# [Listed records]
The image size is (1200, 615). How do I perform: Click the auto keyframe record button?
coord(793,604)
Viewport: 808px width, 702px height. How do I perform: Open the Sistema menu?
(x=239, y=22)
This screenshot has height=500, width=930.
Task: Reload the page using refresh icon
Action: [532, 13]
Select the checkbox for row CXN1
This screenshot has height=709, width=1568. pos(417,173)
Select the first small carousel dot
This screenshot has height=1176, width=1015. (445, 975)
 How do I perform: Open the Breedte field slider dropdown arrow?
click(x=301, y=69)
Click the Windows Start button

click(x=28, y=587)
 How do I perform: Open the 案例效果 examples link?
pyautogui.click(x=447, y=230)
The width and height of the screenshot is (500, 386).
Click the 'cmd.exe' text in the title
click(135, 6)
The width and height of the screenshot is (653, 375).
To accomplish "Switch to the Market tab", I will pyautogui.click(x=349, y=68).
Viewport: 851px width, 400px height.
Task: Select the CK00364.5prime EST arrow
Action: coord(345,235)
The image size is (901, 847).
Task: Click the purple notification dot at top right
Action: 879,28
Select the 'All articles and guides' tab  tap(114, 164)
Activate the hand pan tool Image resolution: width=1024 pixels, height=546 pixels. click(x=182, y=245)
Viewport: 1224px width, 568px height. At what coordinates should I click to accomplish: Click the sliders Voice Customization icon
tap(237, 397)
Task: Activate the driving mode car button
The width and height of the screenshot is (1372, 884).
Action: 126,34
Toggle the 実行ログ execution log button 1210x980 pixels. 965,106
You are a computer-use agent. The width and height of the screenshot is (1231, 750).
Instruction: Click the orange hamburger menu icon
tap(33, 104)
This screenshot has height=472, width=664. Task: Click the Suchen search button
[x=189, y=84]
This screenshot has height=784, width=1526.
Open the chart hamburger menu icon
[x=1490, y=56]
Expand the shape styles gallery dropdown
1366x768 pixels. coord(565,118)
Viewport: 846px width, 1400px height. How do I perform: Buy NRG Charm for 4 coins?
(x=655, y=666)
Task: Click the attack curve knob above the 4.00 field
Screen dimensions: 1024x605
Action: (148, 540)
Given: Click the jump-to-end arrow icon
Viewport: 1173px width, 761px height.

# [The task]
Restate exactly the lines running from the line with "Open the chart hamburger menu icon" to the end of the entries above, both ends included.

# [Exercise answer]
Open the chart hamburger menu icon
[x=1490, y=56]
Expand the shape styles gallery dropdown
1366x768 pixels. coord(565,118)
Viewport: 846px width, 1400px height. How do I perform: Buy NRG Charm for 4 coins?
(x=655, y=666)
Task: Click the attack curve knob above the 4.00 field
Screen dimensions: 1024x605
Action: (148, 540)
Given: Click the jump-to-end arrow icon
Viewport: 1173px width, 761px height.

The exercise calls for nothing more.